Relative strength investing is a popular strategy—buy high and sell higher or, as Livermore put it, “stocks are never too high for you to begin buying or too low to begin selling.” In Smarter Investing in Any Economy: The Definitive Guide to Relative Strength Investing (W&A Publishing, 2008), Michael J. Carr takes the reader on a journey from various relative strength calculations through backtesting to a comprehensive trading plan. I should confess up front that I’m ambivalent about relative strength investing, so the author was not preaching to the choir.

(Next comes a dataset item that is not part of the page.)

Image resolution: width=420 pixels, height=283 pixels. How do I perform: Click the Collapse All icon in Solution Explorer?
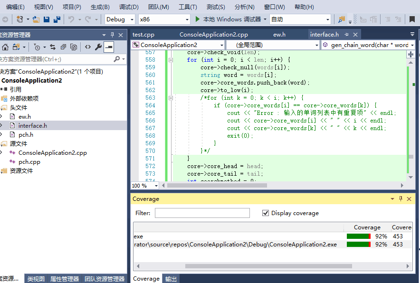[63, 47]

As its name implies, relative strength (RS) is a comparative measure. For instance, it can be used to rank the components of the S&P 500 in terms of performance over some fixed period of time. But it’s not a measure with a single formula; in this respect it differs from, say, the 20-day simple moving average of a stock’s price. There are, Carr claims, at least a dozen currently accepted methods of calculating RS—all incredibly simple mathematically and easy to define in popular trading software programs. For instance, he describes and provides the formulas for such RS techniques as normalized rate of change, ratio of prices, back- and front-weighted rate of change, price/moving average ratios, averaging different time periods, and momentum of RS. With basic charting software only junior high math is required.

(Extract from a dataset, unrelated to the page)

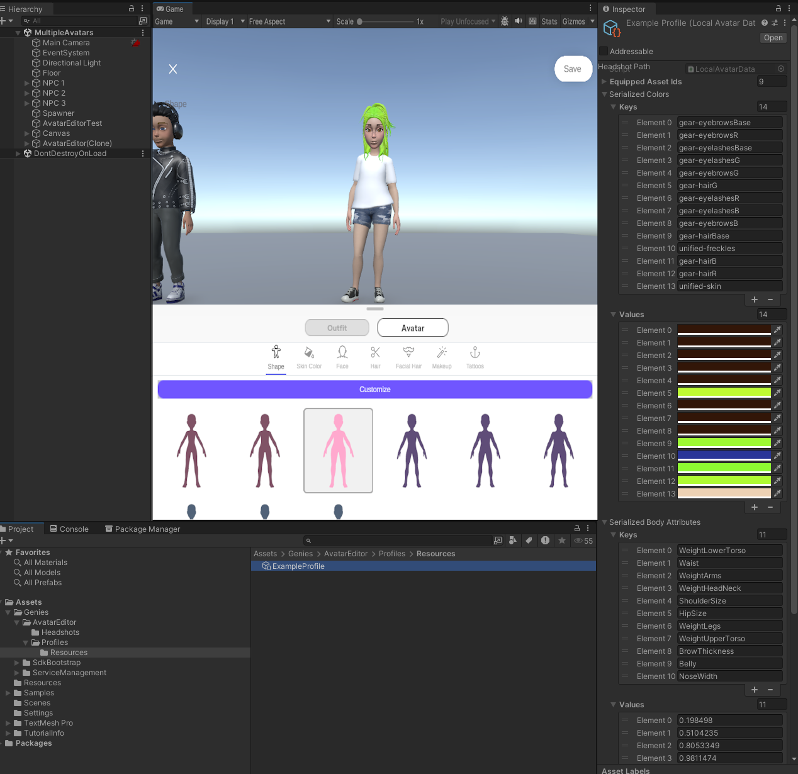The width and height of the screenshot is (798, 774).
Task: Select the Skin Color paint bucket icon
Action: (309, 357)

In backtesting RS techniques Carr uses the 33 Fidelity Select Sector Funds; the test period is January 1, 1990 through December 31, 2007. He provides detailed results for long-only systems, the upshot being that every RS strategy outperformed buy and hold but that even the optimized strategy that traded only a single fund at a time with a pretty tight initial and trailing stop had a maximum drawdown of over 42%. That can be gut-wrenching for the average investor. So comes the Sir Galahad for every strategy with an edge—risk management. Carr’s suggestions aren’t original, but they help make RS a more tradable concept. He adds three key risk management ingredients to the final system—trading the equity curve, diversification, and volatility-based trailing stop losses. He also suggests some screens for fundamentals to improve the outcome.
And he sent me, the RS skeptic, back to the drawing board. That’s the power of the book. I’ve toyed with formulas defining relative strength breakouts compared to the moving average of a benchmark index. And for some perverse reason I then put them on the back burner. But Carr has convinced me to hone the strategy and follow it for a fraction of my portfolio. I may have an aversion to the greater fool theory, but done wisely there’s money to be made by going with the flow--as long as the flow doesn’t all of a sudden become a waterfall. If I’m richer next year than I am today, I will have this book in part to thank.